* ФРАГМЕНТ ДОКУМЕНТА:
Толпа стала рассеиваться. Мы начали сворачивать аппаратуру и грузить ее в наш микроавтобус. И тут один из малолеток, отплясывавших под духовную музыку, подошел ко мне, потянул за рукав и сказал, что тот взрослый «плясун», который хотел помешать нам, теперь желает переговорить со мною. На вопрос, где он меня ждет, малыш указал пальцем на темную аллею в стороне.
Была уже почти ночь, и у меня не было ни малейшего желания углубляться во мрак, где прятался этот сумасшедший тип. Я велел передать, что готов побеседовать тут, при свете фонарей. Мальчонка убежал и через пару минут вернулся. К этому времени аппаратура наша была уже почти уложена. Он помотал головой и сказал, что тот стесняется выходить на свет.
Я хотел было ответить: «значит, не судьба». Но вдруг мне вспомнился Дэвид Уилкерсон, пришедший ко мне в подвал, где я прятался после первой его уличной проповеди. Тогда он безбоязненно вошел туда и сказал мне:
- Никки, Иисус любит тебя. - Именно эти бесстрашие и сострадание заставили меня принять Христа как своего Спасителя.
И вот теперь, обратив взор к непроглядной тьме неба, я пообещал Господу, что если Ему угодно, чтобы я пошел и поговорил с этим «танцором», то я пойду.
Пройдя по улице, я остановился у начала аллеи. Это напоминало вход в гробницу. Я прошептал: «Господи, верую, что Ты идешь впереди и ведешь меня!» И шагнул вперед.
Некоторое время я ощупью продвигался в темноте. Затем до меня донеслись сдавленные рыдания. Я прошел еще немного, и глаза, привыкшие к темноте, различили несколько переполненных мусорных ящиков и на их фоне - человеческую фигуру. Он сидел на корточках, зажав коленями голову, и тело его содрогалось в истерике. Я подошел вплотную и встал перед ним на колени. От смрада, испускаемого мусорными баками, мутился рассудок. Но этот человек нуждался в участии - и стремление помочь ему пересиливало омерзение.
- Помоги мне... Пожалуйста, помоги! - всхлипнул он. - Я читал про тебя в газетах. Слышал, что ты пережил обращение, потом учился в Библейской школе... Помоги мне!
Казалось невероятным, что всего несколько минут назад этот же самый человек отплясывал и пел на улице, хотел сорвать проповедь.
- Бог простит меня? - вновь заговорил он. - Скажи, я ведь не слишком низко пал? Он простит меня? Пожалуйста, помоги мне!..
Я уверил его, что Господь простит. Мне это известно наверняка: меня ведь Он уже простил. Я попросил этого несчастного, чтобы он рассказал о себе. И он поведал мне о своей судьбе.

* УСЛОВИЯ ЗАДАНИЙ:
1. Процитируйте из фрагмента документа всё, что идет от слов «Некоторое время я» и вниз до слов «ему пересиливало омерзение.».
2. Согласуются ли с фрагментом документа следующие утверждения? На каждое ответьте «да» или «нет» и приведите решающие слова из фрагмента в точности.
(a) Получив просьбу через мальчика, рассказчик сразу согласился пойти к «плясуну» в темную аллею.
(b) Человек, сидевший у мусорных ящиков, читал о рассказчике в газетах.
(c) Дэвид Уилкерсон побоялся войти в подвал, где прятался рассказчик.

* ИСХОДНЫЕ ДАННЫЕ:
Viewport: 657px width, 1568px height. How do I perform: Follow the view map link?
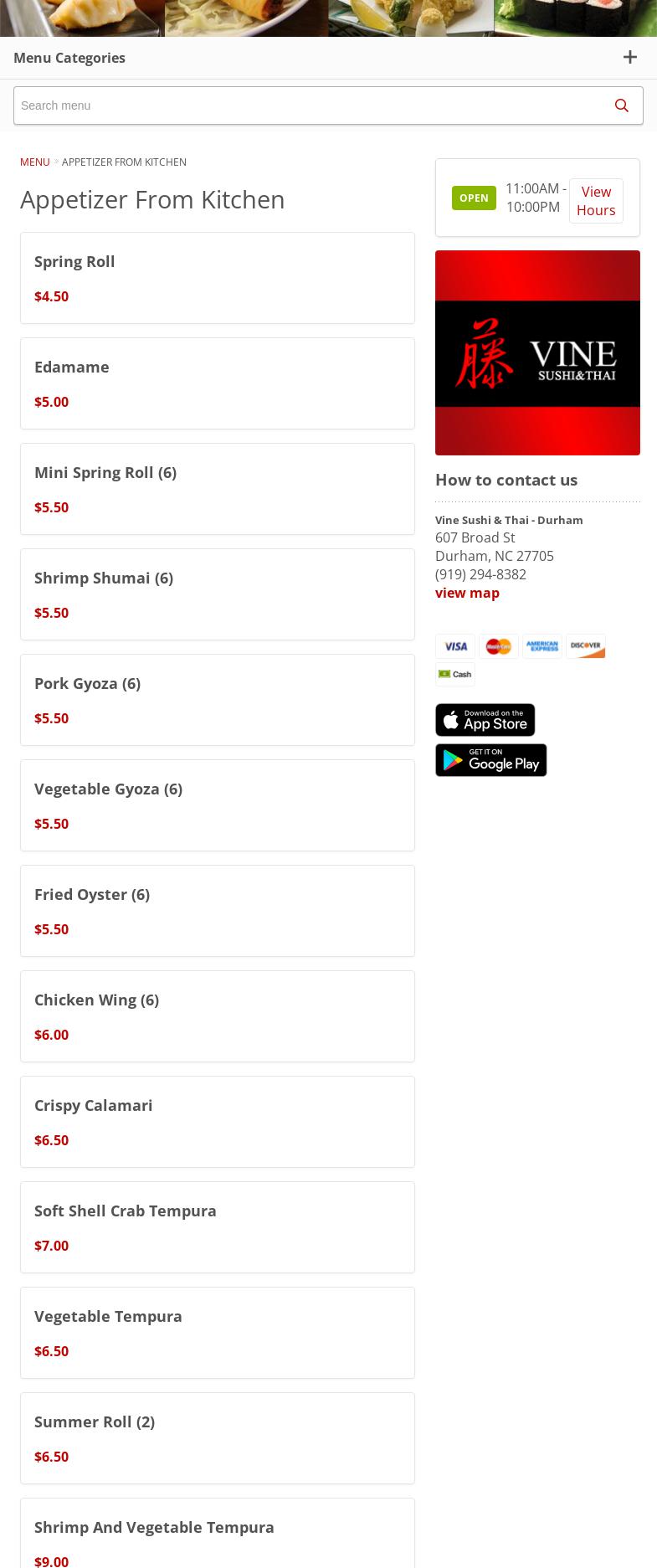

* РЕШЕНИЯ УПРАЖНЕНИЙ:
1.
Некоторое время я ощупью продвигался в темноте. Затем до меня донеслись сдавленные рыдания. Я прошел еще немного, и глаза, привыкшие к темноте, различили несколько переполненных мусорных ящиков и на их фоне - человеческую фигуру. Он сидел на корточках, зажав коленями голову, и тело его содрогалось в истерике. Я подошел вплотную и встал перед ним на колени. От смрада, испускаемого мусорными баками, мутился рассудок. Но этот человек нуждался в участии - и стремление помочь ему пересиливало омерзение.

2.
(a) Нет: «Я велел передать, что готов побеседовать тут, при свете фонарей».
(b) Да: «Я читал про тебя в газетах».
(c) Нет: «Тогда он безбоязненно вошел туда».